Time Capsule: "Best", "Most Wired", and Other Hospital Surveys: Good for Selling Stuff and Not Much Else
I wrote weekly editorials for a boutique industry newsletter for several years, anxious for both audience and income. I learned a lot about coming up with ideas for the weekly grind, trying to be simultaneously opinionated and entertaining in a few hundred words, and not sleeping much because I was working all the time. They’re fun to read as a look back at what was important then (and often still important now).
I wrote this piece in July 2007.
"Best", "Most Wired", and Other Hospital Surveys: Good for Selling Stuff and Not Much Else
By Mr. HIStalk
US News and World Report released its Best Hospitals 2007 list last week. Indecisive or brain-dead folks who can’t choose a movie, restaurant, or college now have yet another life decision they can outsource to faceless reporters who will tell them what to do for just the cost of a magazine (anyone who’s worked around reporters would question whether that’s a good idea.)
Few readers will care how "Best" was determined. Answer: a few hundred doctors were surveyed, Medicare mortality was reviewed, and two-year-old AHA survey results were picked through to see who had cool technology and who was really busy. Some kind of unstated weighting was applied and, voila! the Best Hospitals were extruded out the other end.
Best Hospitals isn’t as blatantly biased toward a specific industry sector as the annual Most Wired Hospitals ("Buy more of our products so you can get on our list.") They’re just trying to sell magazines, not multi-million dollar IT gadgets. But what does "best" mean when it comes to hospitals? Is there such thing?
It doesn’t mean much to the average hospital patient, as far as I can tell from those three survey sources. Doctors don’t know anything about most hospitals first hand, so that’s just a popularity contest. Medicare mortality may be relevant (or not) if you’re a senior citizen, but not so much if you’re an expectant mother or trauma victim. Using old AHA survey results to create a brand new conclusion seems iffy.
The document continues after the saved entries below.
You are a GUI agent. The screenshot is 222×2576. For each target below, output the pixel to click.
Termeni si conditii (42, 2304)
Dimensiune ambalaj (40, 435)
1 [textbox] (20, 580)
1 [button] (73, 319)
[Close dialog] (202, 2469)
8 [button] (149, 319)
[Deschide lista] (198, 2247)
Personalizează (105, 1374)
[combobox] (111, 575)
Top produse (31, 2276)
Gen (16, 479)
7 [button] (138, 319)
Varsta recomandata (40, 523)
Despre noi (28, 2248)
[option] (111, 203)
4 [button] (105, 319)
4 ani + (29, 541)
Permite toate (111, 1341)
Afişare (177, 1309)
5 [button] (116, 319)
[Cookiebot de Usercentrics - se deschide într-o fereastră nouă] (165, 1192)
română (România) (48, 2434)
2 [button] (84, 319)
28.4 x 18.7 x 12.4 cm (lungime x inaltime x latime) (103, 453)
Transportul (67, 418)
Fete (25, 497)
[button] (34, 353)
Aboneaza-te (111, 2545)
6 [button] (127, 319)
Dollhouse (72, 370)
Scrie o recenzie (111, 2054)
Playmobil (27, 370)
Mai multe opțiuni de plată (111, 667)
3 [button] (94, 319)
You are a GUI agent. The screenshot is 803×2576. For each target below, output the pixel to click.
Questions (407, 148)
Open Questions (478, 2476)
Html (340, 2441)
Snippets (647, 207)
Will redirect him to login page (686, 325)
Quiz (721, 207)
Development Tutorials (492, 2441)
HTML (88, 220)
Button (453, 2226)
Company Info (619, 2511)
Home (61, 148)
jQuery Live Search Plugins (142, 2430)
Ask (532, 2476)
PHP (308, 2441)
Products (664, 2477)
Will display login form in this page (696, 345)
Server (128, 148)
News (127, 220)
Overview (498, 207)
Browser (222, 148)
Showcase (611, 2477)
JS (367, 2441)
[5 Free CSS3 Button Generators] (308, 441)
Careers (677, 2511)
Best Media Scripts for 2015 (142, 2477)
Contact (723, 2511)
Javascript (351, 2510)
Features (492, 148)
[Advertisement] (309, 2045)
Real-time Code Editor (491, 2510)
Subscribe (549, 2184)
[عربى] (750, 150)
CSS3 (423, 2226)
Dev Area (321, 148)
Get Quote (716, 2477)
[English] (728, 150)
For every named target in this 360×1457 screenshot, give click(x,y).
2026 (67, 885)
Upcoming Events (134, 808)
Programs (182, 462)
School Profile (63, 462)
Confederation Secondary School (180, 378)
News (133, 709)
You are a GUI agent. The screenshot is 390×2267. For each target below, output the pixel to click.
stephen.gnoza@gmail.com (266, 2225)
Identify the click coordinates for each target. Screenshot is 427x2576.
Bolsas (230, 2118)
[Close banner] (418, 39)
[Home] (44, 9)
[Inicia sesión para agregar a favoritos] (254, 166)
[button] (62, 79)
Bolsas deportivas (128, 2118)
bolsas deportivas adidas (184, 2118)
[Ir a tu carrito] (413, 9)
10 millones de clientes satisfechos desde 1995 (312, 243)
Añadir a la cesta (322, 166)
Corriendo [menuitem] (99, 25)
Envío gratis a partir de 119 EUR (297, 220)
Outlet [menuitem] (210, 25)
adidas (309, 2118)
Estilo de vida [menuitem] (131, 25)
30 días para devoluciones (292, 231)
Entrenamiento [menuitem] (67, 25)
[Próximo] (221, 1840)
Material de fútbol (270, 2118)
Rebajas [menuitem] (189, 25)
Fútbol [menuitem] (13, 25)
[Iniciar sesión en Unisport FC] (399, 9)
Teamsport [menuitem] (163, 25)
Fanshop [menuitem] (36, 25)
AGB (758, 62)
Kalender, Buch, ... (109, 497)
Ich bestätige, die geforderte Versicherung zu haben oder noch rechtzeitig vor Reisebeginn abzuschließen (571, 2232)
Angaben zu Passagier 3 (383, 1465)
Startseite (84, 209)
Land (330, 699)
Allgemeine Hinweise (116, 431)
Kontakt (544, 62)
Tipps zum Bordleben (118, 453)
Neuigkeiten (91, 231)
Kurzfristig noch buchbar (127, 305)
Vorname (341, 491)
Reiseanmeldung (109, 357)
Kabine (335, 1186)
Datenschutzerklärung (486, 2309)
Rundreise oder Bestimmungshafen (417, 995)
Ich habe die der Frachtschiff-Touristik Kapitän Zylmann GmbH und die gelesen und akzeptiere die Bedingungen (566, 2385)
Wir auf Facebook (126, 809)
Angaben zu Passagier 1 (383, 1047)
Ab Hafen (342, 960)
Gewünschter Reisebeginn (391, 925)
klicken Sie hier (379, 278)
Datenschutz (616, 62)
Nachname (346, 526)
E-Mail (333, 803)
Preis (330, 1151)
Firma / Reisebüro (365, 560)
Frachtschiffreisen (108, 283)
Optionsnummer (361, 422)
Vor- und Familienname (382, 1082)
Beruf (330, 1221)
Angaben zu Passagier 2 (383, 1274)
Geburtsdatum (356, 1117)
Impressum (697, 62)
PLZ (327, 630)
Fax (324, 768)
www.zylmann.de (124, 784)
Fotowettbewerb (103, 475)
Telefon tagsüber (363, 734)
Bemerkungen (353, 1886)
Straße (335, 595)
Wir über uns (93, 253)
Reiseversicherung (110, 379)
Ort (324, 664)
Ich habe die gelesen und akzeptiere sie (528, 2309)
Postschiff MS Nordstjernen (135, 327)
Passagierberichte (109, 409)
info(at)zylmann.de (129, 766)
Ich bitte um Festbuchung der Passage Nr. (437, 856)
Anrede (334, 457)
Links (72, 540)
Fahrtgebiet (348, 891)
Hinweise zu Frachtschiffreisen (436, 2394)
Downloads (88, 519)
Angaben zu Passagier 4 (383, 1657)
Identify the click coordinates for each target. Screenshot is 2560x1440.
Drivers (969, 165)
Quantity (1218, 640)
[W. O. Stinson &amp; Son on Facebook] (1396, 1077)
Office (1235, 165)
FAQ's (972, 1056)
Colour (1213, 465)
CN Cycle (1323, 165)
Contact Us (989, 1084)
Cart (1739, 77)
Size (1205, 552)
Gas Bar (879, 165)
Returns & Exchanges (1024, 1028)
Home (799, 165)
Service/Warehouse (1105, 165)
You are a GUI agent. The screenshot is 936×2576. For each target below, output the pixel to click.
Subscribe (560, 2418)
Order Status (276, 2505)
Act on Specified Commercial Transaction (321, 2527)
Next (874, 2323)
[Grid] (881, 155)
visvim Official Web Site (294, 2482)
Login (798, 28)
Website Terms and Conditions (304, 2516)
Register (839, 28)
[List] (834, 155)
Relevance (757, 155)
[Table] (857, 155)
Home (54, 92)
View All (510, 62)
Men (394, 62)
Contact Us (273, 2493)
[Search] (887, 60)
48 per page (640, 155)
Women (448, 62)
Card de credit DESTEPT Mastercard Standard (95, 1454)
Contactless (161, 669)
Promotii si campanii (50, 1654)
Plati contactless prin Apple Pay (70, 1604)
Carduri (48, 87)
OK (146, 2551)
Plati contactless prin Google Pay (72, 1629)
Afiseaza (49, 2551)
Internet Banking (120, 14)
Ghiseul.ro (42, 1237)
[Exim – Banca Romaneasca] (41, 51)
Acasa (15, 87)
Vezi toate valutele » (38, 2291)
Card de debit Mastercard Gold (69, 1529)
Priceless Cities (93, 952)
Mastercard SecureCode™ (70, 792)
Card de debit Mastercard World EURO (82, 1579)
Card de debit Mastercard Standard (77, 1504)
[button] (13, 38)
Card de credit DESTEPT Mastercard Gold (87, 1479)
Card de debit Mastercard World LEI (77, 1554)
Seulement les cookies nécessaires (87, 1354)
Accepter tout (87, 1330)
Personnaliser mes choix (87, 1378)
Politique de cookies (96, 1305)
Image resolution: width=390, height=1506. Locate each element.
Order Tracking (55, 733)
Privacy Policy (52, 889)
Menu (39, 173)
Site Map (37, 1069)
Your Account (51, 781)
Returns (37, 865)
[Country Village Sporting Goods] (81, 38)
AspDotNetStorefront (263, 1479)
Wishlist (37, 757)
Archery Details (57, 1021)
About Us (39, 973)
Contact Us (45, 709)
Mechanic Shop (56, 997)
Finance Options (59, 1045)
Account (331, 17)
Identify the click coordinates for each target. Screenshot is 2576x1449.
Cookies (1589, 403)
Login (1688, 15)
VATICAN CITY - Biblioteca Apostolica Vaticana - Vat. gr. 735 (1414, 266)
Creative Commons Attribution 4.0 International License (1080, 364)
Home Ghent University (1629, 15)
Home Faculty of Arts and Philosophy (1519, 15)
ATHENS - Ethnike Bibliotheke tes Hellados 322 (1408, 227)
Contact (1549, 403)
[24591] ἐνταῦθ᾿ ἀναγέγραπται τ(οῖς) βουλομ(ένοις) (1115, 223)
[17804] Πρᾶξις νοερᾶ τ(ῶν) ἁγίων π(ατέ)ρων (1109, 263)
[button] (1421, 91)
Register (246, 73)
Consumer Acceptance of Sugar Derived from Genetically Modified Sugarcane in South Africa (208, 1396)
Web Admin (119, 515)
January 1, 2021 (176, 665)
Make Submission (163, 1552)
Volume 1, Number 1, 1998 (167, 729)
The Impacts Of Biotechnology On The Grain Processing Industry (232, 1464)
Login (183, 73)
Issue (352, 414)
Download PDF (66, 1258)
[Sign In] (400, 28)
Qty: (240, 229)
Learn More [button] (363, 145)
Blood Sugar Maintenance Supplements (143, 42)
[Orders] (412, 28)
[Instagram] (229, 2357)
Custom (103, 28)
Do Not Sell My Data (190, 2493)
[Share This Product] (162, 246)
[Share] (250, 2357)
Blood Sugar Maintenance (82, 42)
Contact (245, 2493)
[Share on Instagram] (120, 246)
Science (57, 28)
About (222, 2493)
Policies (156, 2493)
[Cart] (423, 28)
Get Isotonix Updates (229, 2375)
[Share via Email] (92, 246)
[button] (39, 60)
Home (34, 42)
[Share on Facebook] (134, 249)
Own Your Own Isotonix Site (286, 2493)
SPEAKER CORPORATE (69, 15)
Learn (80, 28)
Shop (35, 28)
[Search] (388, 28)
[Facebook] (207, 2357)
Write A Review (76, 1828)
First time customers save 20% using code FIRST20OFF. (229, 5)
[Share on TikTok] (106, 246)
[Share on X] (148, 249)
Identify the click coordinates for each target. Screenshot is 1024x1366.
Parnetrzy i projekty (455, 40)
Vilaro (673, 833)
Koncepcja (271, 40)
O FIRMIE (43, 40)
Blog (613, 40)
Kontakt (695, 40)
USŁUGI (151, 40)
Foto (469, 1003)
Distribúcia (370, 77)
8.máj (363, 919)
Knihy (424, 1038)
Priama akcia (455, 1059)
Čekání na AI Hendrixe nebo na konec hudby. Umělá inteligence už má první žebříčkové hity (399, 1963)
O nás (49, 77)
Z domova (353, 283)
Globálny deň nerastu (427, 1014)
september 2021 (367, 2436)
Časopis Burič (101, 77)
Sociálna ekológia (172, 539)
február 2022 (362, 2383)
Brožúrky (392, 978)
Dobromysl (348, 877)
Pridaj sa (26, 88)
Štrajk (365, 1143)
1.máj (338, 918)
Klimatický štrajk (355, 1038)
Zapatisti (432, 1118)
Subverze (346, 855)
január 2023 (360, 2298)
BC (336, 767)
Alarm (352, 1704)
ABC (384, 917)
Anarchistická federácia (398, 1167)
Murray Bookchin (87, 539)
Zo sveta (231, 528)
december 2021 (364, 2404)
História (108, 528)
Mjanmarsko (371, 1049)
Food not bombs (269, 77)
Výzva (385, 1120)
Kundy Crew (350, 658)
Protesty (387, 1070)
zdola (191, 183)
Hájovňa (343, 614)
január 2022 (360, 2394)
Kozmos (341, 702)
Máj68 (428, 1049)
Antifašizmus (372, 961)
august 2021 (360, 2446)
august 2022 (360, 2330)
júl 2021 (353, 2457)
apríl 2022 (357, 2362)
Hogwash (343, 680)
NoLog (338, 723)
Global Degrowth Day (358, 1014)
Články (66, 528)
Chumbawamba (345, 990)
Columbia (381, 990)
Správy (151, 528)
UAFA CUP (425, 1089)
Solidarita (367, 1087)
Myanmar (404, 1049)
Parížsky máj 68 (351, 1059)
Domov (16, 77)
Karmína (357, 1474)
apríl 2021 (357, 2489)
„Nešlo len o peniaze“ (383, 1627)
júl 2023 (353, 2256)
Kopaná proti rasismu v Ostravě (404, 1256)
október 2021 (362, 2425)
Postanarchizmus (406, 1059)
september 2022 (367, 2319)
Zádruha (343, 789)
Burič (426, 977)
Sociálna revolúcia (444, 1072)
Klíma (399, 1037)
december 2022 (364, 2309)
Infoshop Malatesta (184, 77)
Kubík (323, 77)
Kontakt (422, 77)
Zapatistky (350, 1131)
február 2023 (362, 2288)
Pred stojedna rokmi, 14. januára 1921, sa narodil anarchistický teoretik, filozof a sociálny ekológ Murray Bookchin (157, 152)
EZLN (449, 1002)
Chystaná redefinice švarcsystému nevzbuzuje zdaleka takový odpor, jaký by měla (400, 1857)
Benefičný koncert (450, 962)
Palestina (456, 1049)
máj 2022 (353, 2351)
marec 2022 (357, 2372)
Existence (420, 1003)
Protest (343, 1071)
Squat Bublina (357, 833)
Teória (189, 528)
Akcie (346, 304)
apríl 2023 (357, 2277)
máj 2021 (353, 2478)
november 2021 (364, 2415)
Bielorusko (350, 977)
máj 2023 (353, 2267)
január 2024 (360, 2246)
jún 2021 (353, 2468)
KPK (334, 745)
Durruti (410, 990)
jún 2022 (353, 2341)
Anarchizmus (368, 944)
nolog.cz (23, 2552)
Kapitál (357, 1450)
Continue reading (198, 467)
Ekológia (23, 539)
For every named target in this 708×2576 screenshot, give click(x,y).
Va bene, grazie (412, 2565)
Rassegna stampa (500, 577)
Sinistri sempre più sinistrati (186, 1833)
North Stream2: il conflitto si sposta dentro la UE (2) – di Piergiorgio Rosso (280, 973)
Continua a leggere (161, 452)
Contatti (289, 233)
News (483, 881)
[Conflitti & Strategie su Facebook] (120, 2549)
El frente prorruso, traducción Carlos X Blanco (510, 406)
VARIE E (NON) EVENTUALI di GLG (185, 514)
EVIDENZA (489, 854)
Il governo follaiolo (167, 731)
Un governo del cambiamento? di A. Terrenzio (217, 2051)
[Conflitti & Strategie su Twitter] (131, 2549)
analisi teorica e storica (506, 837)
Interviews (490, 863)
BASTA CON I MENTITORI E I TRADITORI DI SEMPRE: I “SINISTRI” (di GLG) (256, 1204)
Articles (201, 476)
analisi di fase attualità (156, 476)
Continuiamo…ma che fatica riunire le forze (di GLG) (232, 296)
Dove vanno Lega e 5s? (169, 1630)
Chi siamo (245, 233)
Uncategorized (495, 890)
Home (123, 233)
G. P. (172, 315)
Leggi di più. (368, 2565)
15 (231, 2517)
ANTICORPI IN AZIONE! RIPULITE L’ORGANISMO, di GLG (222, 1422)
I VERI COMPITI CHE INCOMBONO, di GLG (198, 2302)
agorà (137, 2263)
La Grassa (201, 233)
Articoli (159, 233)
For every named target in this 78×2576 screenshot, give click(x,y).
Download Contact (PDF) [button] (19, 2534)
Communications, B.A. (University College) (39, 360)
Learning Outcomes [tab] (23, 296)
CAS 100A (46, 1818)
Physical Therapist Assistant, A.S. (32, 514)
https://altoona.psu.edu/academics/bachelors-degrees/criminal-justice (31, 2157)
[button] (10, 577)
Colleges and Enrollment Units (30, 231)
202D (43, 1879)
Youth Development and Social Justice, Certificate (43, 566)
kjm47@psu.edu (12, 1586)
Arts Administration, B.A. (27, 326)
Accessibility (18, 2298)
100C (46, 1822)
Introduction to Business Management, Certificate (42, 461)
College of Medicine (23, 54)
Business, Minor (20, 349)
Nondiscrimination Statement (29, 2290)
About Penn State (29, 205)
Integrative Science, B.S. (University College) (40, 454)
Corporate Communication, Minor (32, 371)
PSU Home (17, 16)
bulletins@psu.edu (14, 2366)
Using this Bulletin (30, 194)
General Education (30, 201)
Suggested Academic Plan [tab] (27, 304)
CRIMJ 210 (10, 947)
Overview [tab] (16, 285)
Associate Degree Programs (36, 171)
Not surprisingly, the physician "reputation points" question ensures that only big academic medical centers make the list. It’s like the Best Colleges edition: the only drama is whether Harvard, Stanford, or Princeton will bag the #1 spot in a given year. In fact, the Best Colleges issue itself influences reputation, so maybe the only thing that will ever change is the order of finish.
Rankings aside, you don’t know if your kid will get a better education or a faster meningitis cure just because you picked the Best instead of the local places that only non-magazine reading rubes would patronize. Nobody knows. It’s not predictive. But one thing’s sure: it helps sell magazines.
The bottom line is that we don’t really know, for a given individual or condition, which hospital is best. We don’t even know if it matters which one you go to. Maybe it’s your doctor, your faith, your preventive care, or your genes that has the most effect on whether you walk out happy or not. Whose building you sleep in may or may not play as much of a major role as us hospital types would like to think (except avoiding those that are prone to killing patients with a hospital- acquired infections or medical mistakes). Big hospitals have their share (maybe disproportionately so) of medical errors and poor outcomes.
The best hospitals (or, more precisely, doctors who practice in them) do just one thing obviously better: diagnosis. After that, I’m not convinced there’s much difference. In fact, in the typical giant medical center run by a liberal academic parent, you’re apt to find hordes of geeky diagnosticians wearing bow ties and vast armies of lower-ranking types who are likely to miss your meds and take their time responding to your call button (I like to think it’s because they’re not scared of an employer that deals with incompetent professors by offering them lifetime employment through tenure).
Juxtaposed with this story was hardly shocking news: according to a study, electronic medical records don’t improve patient care. Well, actually, that’s what the headlines said. What the study found was that EMRs didn’t improve compliance with standard practices that ought to improve care. The biggest shock to me was that somebody apparently thought they should. You can buy the golf clubs Tiger Woods uses, but that doesn’t mean you’ll play better golf. When it comes to EMRs, the hopes of the naive apparently needed dashing.
When it comes to what’s most important – whether you, specifically, will walk out of a hospital alive and well – maybe some reporter’s Best Hospitals or Best EMR or Most Wired lists don’t really make much difference. It’s not that easy. That’s a tough message for a data-driven, standardization-obsessed, sometimes sheep-following industry to hear, but I think it’s true.